Roberts Week 1

1. Introduction: Hi, my name’s Haley Roberts and I’m a first-year environmental science major. I’m from Bowling Green, Ohio, which is just under 2 hours North of here. In my free time I enjoy drawing, reading, camping, and rollerskating. I don’t really know much about using ArcGIS, but it seems like a valuable skill to have in an environmental science profession, so I’m excited to learn more about it.

2. Schuurman: The first thing that stood out to me in the reading was how widespread the use of GIS is. It definitely made me rethink what I thought I knew about GIS- I wouldn’t have even considered it as something that could be applied to police training or organ donation. I think it’s really interesting how the concept of GIS was initially expressed with layered tracing paper in the ’60s. Even though this makes sense, I always associated GIS as a very modern concept used on computers with special software, so hearing that GIS dates back about 60 years was shocking. Reading about the overall timeline and evolution of GIS was also fascinating. Comparing the image in the reading of one of the first computerized GIS images to what modern technology is capable of makes me in awe of the long strides that we’ve come in technological advancement. I liked how the reading compared GIS’s impact on the quantitative revolution to the calculator’s impact on mathematics. This seems to emphasize how much more we are capable of now that we have technology that can do tasks nearly instantaneously when they used to take weeks to years. The fact that GIS is known for its ability to provide a very visual demonstration of data is neat, especially as someone who is a very visual learner like myself. After the reading I can understand just how much GIS impacts people even outside the academic communities that use it the most frequently (ex. farming and consuming farmed goods, taxes, and other uses of GIS apply to the general public). The reading also helped me realize that I’ve used GIS concepts before in other classes like CNX100 or even for personal research, I just didn’t recognize it for what it was at the time.

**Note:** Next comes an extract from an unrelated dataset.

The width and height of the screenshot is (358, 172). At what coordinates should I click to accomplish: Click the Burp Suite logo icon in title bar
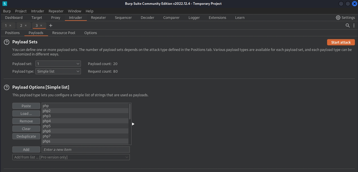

3. ApplicationsOne of the applications of GIS that I kept seeing was to use it for natural disaster management. One of the examples of this that I found the most intriguing was using it to map power outages caused by hurricanes. Especially in a time where storms are, on average, steadily increasing in intensity, using GIS to brace for power outages and recognize which areas as the most frequently impacted seems like it could of great importance.

https://appliedsciences.nasa.gov/our-impact/story/evolving-gis-technologies-advance-disaster-management

Another application of GIS would be to map the movement patterns of certain animals. This article chooses to look at a species of frog in California, but despite being an older article I think a lot of the methods could still be applicable today. I could see using GIS in a similar manner to monitor the movement of endangered species or to observe whether or not a factor such as a wildfire, deforestation, or global warming impacted a species’ movement patterns.